• [What you have to do] Copy out every line of the records in the part that opens with the line containing "Image resolution: width=663" and closes with the line containing "[x=320, y=395]", moving each coordinate in the answers by adding 57 to it.

--- begin Input rows ---

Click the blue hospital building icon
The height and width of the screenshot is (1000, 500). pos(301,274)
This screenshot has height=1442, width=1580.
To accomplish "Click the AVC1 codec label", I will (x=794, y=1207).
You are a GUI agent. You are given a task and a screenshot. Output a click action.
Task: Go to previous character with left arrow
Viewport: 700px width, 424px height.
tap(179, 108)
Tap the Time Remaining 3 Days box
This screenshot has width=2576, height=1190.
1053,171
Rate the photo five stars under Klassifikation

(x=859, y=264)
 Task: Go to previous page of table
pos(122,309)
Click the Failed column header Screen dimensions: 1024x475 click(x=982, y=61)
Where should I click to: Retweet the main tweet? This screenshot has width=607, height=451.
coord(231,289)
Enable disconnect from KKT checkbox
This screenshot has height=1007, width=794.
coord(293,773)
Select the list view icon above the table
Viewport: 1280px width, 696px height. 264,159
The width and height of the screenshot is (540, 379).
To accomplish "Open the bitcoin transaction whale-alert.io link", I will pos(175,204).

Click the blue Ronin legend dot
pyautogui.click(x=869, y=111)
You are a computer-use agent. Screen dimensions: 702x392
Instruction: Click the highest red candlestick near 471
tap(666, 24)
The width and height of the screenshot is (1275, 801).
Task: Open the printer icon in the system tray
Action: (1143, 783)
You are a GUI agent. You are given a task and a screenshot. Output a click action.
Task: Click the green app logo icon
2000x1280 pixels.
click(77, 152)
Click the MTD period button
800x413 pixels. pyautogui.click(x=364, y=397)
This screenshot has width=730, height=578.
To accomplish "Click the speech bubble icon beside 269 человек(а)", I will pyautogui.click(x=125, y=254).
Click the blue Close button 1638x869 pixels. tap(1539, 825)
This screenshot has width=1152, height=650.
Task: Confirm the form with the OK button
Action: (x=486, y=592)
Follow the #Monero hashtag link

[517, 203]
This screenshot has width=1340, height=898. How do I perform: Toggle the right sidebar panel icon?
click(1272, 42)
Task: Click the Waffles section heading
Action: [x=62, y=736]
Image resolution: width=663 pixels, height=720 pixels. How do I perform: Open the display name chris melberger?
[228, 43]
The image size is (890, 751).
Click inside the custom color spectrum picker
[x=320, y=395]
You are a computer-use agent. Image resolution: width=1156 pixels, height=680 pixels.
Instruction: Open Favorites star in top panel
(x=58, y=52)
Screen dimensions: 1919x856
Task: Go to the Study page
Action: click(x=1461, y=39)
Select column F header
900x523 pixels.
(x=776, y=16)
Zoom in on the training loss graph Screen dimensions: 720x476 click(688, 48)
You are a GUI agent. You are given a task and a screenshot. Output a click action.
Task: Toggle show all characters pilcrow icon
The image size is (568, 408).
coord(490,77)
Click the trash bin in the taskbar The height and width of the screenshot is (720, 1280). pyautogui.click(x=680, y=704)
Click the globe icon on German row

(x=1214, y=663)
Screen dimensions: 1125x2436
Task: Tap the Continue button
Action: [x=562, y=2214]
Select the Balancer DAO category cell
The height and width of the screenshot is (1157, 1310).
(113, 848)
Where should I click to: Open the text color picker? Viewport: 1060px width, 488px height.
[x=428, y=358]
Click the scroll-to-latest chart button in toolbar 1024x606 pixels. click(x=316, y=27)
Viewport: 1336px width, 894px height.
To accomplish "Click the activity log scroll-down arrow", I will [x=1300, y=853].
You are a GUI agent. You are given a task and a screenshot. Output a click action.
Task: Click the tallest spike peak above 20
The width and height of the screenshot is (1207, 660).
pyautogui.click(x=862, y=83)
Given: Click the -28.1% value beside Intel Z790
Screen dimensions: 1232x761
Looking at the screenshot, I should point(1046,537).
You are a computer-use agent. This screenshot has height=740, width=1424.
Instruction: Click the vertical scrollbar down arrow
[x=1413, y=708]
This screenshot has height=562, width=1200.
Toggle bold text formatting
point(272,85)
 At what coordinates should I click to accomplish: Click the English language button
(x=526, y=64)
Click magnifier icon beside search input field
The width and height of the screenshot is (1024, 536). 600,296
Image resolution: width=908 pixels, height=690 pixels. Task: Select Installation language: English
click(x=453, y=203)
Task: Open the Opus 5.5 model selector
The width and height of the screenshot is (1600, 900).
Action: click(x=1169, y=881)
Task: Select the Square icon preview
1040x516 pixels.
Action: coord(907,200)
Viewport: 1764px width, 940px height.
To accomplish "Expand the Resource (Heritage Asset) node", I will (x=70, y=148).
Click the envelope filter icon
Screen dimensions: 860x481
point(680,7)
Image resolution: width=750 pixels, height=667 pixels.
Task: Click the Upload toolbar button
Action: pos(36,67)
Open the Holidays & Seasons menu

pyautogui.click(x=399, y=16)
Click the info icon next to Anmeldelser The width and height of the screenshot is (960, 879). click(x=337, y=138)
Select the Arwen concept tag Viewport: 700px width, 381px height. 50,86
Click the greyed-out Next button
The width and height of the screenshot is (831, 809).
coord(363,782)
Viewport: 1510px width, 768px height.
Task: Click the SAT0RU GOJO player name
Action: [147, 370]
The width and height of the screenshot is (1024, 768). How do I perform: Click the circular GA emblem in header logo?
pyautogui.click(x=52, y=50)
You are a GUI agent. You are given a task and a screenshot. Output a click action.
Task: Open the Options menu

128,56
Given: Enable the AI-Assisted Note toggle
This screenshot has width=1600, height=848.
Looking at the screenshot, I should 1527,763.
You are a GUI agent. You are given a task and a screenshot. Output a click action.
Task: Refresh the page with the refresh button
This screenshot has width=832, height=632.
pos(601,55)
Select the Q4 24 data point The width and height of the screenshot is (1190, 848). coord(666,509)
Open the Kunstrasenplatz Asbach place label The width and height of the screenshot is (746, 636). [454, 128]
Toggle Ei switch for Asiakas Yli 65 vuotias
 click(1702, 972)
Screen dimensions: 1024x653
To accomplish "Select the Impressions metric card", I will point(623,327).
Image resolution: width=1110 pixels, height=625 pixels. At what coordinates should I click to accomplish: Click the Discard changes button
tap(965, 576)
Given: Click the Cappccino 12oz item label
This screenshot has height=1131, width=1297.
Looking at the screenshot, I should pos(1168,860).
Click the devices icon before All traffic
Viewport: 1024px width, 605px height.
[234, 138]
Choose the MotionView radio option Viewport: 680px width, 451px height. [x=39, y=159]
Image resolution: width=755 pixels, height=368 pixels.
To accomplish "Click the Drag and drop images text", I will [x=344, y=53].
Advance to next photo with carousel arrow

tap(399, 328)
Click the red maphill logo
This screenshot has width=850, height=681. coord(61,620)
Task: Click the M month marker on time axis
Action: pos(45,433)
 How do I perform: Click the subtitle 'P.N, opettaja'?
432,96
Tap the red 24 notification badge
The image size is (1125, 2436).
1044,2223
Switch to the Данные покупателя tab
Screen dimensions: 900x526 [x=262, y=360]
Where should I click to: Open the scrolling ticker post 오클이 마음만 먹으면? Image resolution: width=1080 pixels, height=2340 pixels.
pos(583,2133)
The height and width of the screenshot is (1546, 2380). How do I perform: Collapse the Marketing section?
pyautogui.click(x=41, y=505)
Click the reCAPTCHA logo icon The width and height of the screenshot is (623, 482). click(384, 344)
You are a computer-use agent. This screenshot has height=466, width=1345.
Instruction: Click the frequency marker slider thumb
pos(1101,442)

--- end Input rows ---

• [The solution]
Image resolution: width=663 pixels, height=720 pixels. How do I perform: Open the display name chris melberger?
[285, 100]
The image size is (890, 751).
Click inside the custom color spectrum picker
[x=377, y=452]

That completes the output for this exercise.